=== GOAL OF THE EXERCISE ===
Could you return each of these items line for line, with nothing altered?

□ □ □ □ □

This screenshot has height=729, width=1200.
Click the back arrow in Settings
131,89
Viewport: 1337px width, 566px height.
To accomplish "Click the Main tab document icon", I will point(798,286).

□ □ □ □ □

=== TASK ANSWER ===
This screenshot has height=729, width=1200.
Click the back arrow in Settings
131,89
Viewport: 1337px width, 566px height.
To accomplish "Click the Main tab document icon", I will point(798,286).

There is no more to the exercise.